All charges against a Detroit man were dropped Thursday after he spent some 25 years in prison.
According to the Associated Press, Desmond Ricks long accused police of pinning a murder on him by seizing his mother’s gun and switching bullets in the case.
An analysis of two bullets from the victim showed that they did not match the gun that was given as the murder weapon at Ricks’ 1992 trial, where he was accused of shooting a friend outside a local restaurant and sentenced to at least 32 years in prison.

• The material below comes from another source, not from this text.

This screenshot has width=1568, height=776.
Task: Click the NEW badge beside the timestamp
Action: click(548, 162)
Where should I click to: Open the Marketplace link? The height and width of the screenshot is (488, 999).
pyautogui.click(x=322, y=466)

Ricks was released from prison May 26 after his second-degree murder conviction was thrown out, but this Thursday, the Wayne County prosecutor’s office announced that Ricks will not be facing another trial.

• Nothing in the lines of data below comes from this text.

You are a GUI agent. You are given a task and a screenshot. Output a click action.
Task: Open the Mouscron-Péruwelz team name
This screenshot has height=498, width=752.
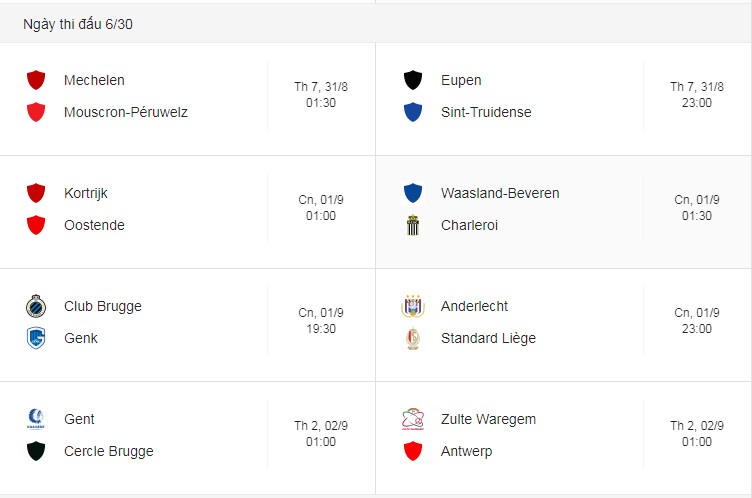pos(126,112)

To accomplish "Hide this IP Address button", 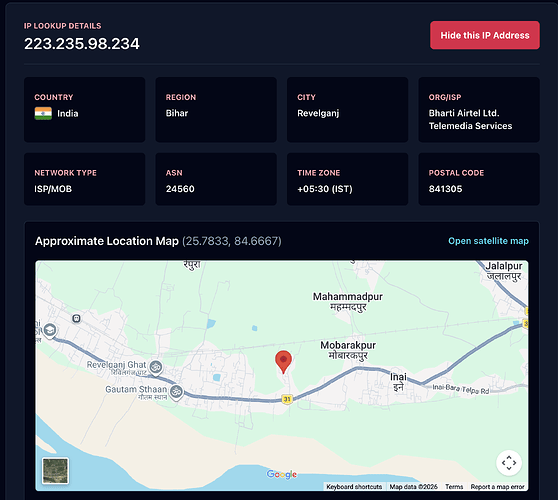I will (x=485, y=35).
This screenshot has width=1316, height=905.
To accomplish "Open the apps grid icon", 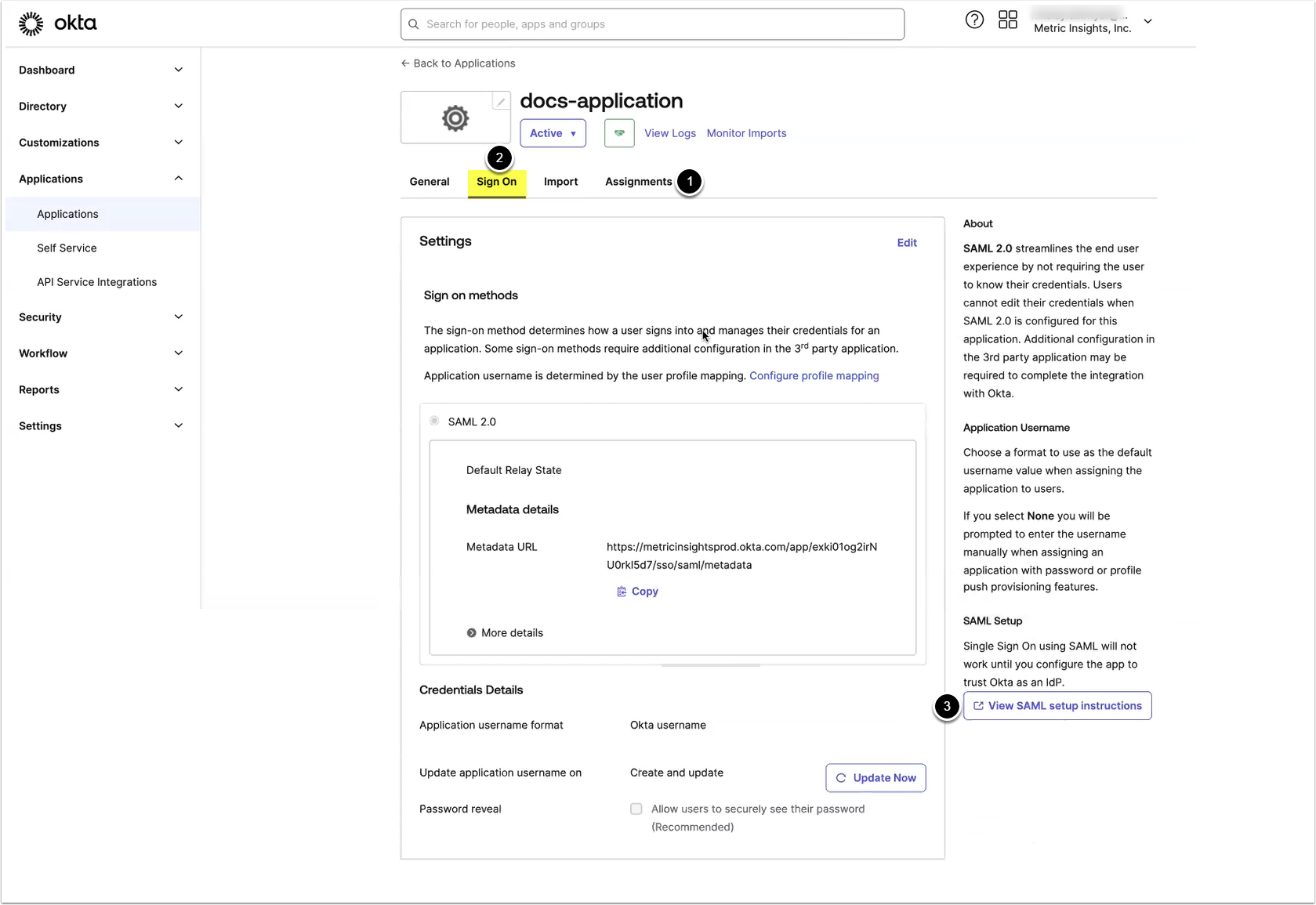I will point(1007,20).
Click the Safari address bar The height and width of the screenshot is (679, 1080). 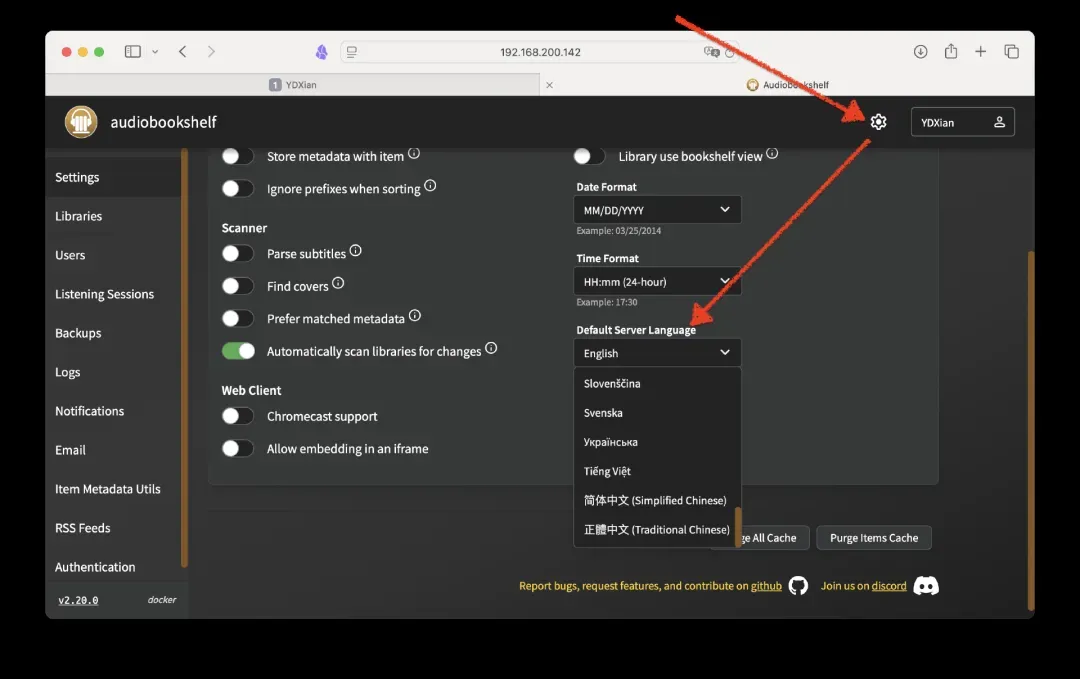click(540, 52)
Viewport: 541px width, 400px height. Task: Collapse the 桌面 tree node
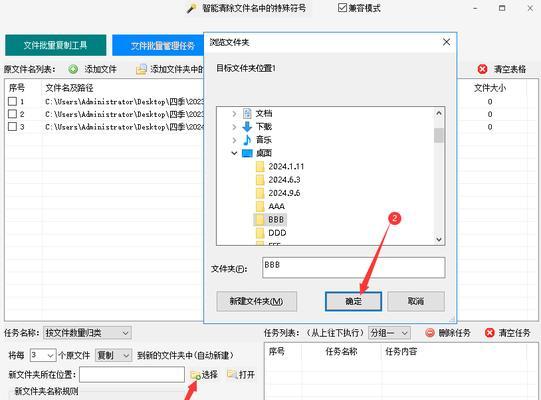234,153
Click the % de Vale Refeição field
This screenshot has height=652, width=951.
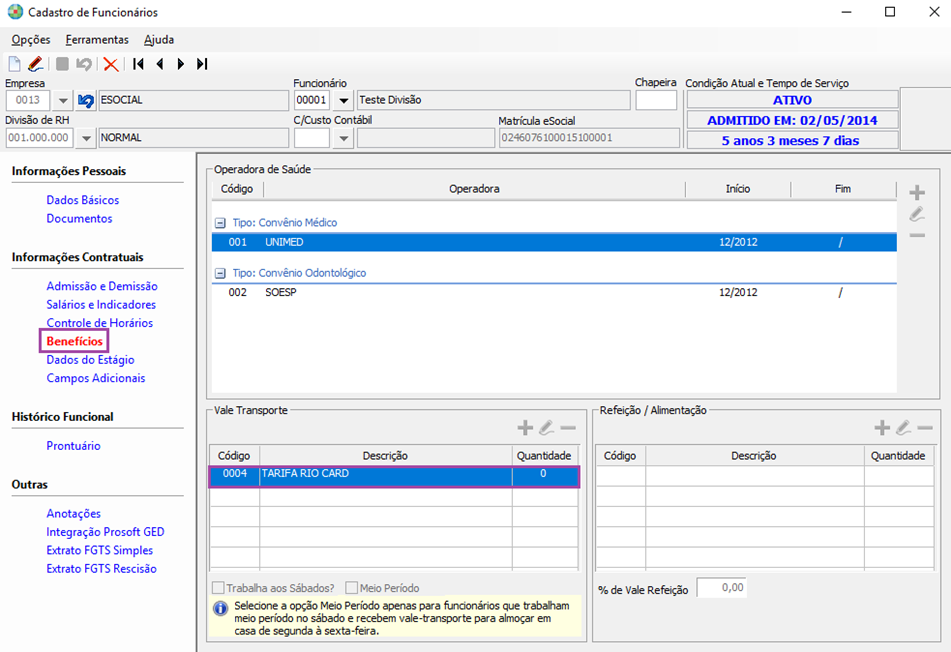pyautogui.click(x=721, y=588)
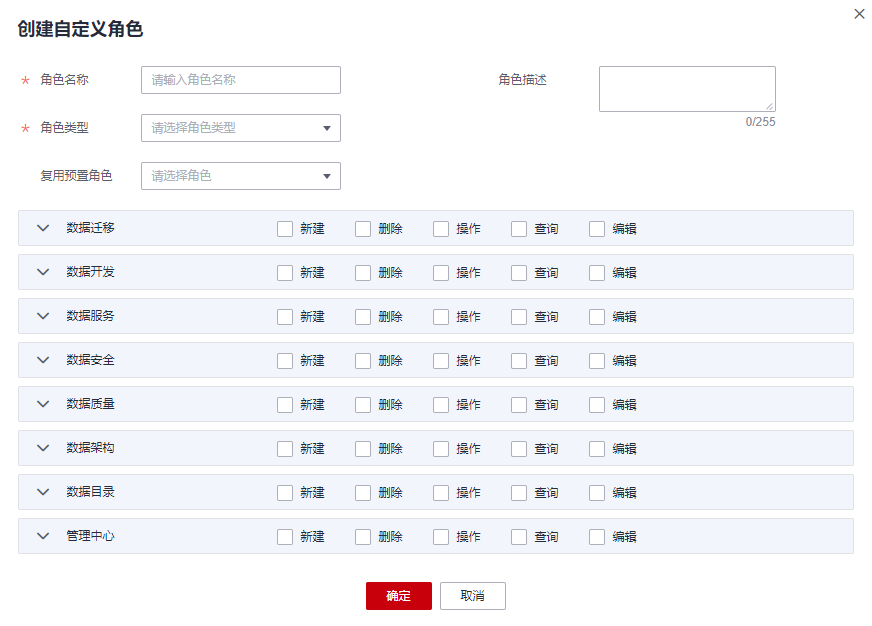This screenshot has width=872, height=626.
Task: Check 编辑 for 数据质量
Action: coord(597,405)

“I hope you enjoy your newfound freedom,” Judge Richard Skutt told Ricks at the close of the hearing Thursday.
According to AP, Ricks, now 51, hugged and shook hands with his legal team, made up of mostly lawyers and students from the Innocence Clinic at University of Michigan’s law school. They were the ones who, in 2016, asked the judge to revisit the case after photos of the two bullets taken from the victim, Gerry Bennett, did not resemble the bullets that were examined by a gun expert before Rick’s original trial.
The bullets taken from Bennett were still in police storage, and the tests done within recent weeks proved that they did not match the gun that Ricks’ mother owned in 1992.

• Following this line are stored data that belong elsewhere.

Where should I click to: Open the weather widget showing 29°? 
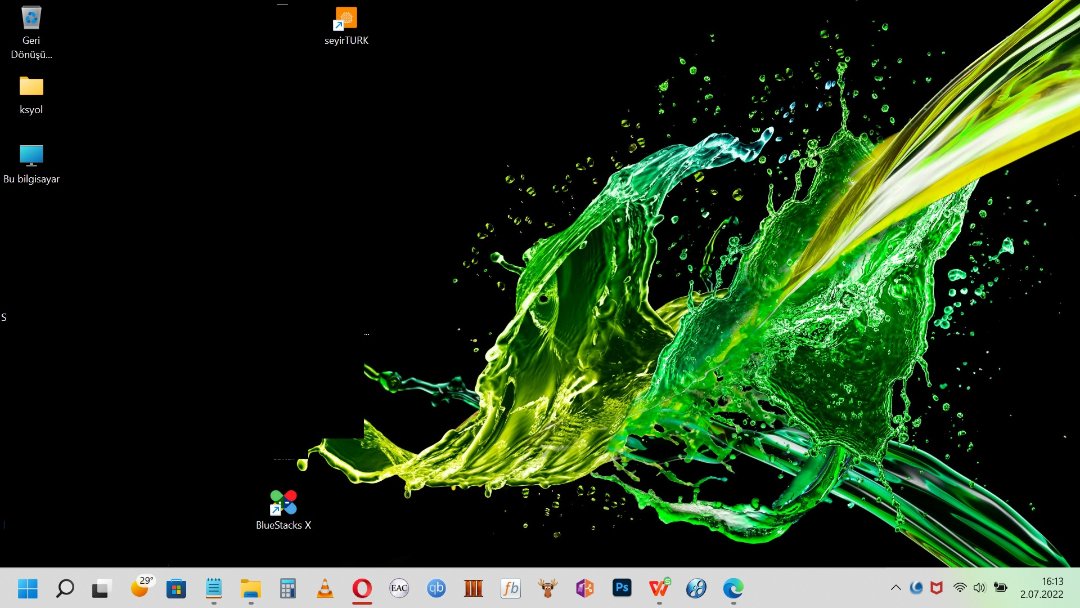pos(141,588)
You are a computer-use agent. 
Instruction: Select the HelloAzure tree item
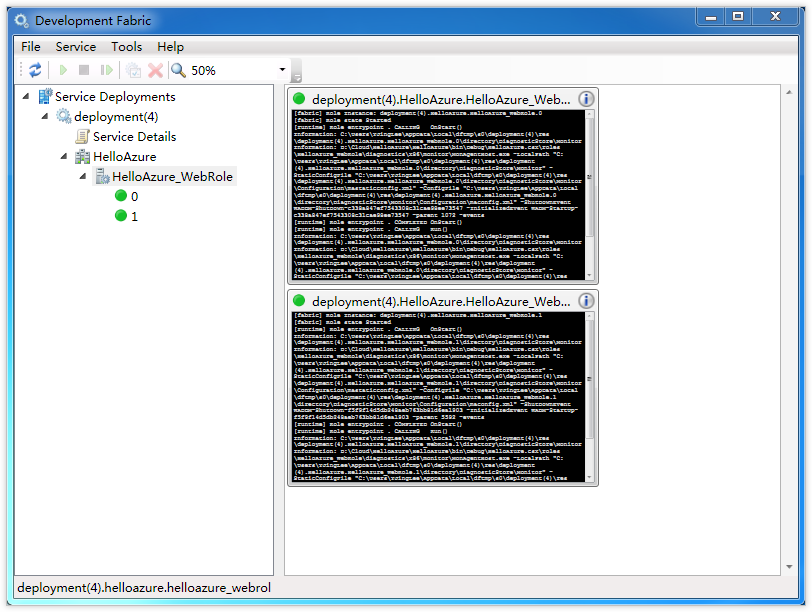click(x=124, y=157)
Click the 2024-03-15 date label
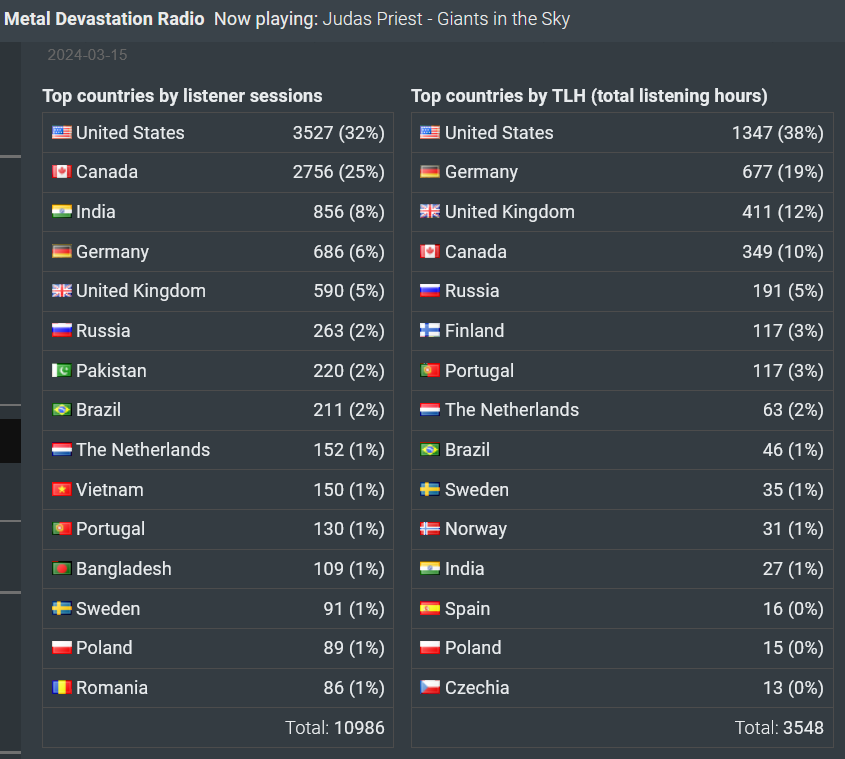This screenshot has height=759, width=845. pyautogui.click(x=87, y=55)
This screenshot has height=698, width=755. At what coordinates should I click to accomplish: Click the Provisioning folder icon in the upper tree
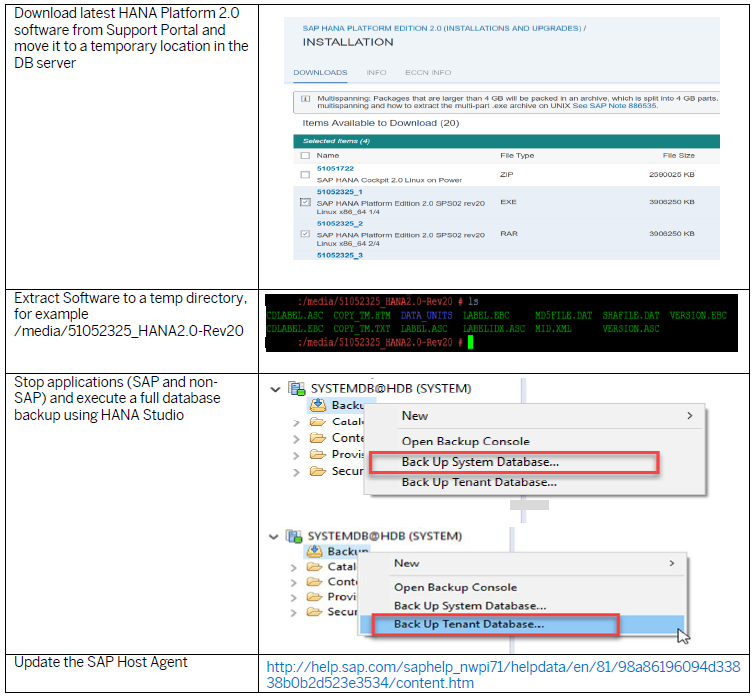click(317, 454)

“I don’t have time to be angry or mad,” Ricks told reporters outside court. “I just want to live.”
As AP notes, Ricks will likely be able to benefit from a new Michigan law that awards the wrongly convicted some $50,000 for each year of imprisonment.
David Moran, director of the Innocence Clinic, called the police conduct in the case “criminal,” but no retired officers can be pursued for justice because too many years have passed, the newswire notes.
Moran added that the state police should revisit more cases that were handled by the Detroit police gun lab before it was closed in 2008 because of shoddy work.
“If it happened once, it would be very surprising if there’s not a lot of other cases like it,” he said.